# Collection entries
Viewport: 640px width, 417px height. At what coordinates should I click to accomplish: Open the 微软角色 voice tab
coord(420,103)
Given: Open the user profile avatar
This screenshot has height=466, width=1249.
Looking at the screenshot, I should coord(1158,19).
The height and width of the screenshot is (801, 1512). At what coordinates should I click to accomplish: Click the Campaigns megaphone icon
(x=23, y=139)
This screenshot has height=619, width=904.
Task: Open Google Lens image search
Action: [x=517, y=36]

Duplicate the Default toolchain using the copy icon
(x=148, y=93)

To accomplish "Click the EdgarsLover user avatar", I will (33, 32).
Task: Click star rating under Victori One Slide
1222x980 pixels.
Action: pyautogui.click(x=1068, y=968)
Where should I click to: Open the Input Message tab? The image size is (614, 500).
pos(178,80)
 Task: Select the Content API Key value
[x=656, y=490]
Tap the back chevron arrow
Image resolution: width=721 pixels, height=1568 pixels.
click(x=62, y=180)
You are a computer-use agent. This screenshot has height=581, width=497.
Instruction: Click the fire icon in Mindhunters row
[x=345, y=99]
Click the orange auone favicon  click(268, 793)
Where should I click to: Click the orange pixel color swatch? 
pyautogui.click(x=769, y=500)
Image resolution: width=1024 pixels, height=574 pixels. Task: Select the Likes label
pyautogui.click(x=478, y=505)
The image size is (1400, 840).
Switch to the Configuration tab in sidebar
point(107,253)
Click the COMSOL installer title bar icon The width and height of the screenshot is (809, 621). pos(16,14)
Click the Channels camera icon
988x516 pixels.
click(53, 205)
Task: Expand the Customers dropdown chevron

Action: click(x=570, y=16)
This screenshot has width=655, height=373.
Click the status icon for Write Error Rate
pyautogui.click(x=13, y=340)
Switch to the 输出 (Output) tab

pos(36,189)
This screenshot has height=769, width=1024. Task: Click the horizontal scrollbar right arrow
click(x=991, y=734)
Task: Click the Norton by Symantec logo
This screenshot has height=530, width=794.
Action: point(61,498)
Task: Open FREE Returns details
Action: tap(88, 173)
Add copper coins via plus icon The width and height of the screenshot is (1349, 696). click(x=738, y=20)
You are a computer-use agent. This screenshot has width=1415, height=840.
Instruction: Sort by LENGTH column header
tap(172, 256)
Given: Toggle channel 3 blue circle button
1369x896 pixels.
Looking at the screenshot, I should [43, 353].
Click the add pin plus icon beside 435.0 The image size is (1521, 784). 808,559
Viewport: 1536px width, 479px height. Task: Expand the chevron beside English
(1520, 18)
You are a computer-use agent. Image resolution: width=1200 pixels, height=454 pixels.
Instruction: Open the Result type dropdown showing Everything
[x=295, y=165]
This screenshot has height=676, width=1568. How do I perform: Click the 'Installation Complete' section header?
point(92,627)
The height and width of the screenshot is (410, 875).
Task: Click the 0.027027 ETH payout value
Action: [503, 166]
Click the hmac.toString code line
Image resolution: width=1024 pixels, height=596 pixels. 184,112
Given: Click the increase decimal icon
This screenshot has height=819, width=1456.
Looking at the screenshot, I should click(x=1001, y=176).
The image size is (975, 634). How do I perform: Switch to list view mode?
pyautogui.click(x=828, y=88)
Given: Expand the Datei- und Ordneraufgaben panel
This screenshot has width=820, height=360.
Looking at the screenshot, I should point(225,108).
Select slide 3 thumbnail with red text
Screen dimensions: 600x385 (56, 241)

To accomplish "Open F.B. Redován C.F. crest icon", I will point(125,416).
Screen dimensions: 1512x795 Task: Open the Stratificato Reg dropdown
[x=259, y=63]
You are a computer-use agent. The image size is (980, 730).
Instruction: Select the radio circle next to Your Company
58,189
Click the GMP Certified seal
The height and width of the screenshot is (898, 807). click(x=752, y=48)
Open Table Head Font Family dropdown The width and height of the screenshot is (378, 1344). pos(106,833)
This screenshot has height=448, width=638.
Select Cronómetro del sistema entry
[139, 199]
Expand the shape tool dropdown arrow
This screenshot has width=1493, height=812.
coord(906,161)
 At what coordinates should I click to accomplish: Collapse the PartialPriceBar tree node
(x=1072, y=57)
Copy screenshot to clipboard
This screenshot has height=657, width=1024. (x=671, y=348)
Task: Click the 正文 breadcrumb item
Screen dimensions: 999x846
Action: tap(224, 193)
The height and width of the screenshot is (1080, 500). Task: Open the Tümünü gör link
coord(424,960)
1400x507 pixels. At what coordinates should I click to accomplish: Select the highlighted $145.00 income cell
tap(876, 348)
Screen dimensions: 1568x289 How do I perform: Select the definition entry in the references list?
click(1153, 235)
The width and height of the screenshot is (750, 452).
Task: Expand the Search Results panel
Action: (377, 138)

# What you should do
Return every line of the records in which the word "plus" is found.

# Task response
Add copper coins via plus icon The width and height of the screenshot is (1349, 696). click(x=738, y=20)
Click the add pin plus icon beside 435.0 The image size is (1521, 784). 808,559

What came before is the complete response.